■ EXERCISE:
Each line below needs to be returned exactly. Skip any picture.

■ MATERIAL PROVIDED:
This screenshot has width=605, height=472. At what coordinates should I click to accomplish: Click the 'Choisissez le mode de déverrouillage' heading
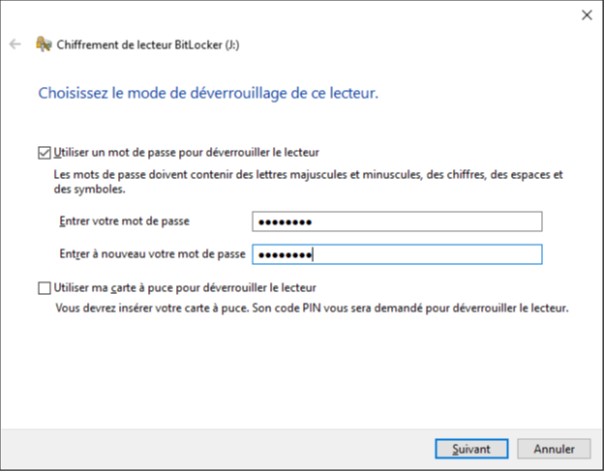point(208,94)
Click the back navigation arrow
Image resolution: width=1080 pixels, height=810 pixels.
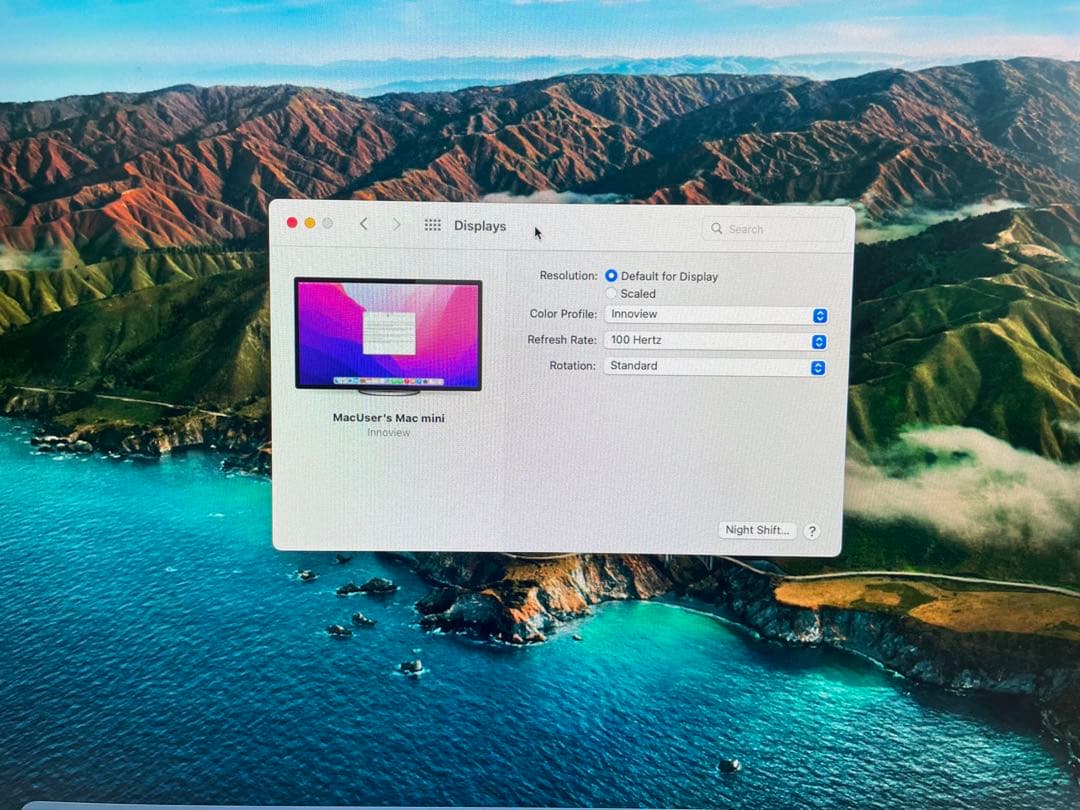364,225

■ RESULT OF THIS TASK:
This screenshot has width=605, height=472. At what coordinates should I click to accomplish: Click the 'Choisissez le mode de déverrouillage' heading
point(208,94)
Click the back navigation arrow
Image resolution: width=1080 pixels, height=810 pixels.
364,225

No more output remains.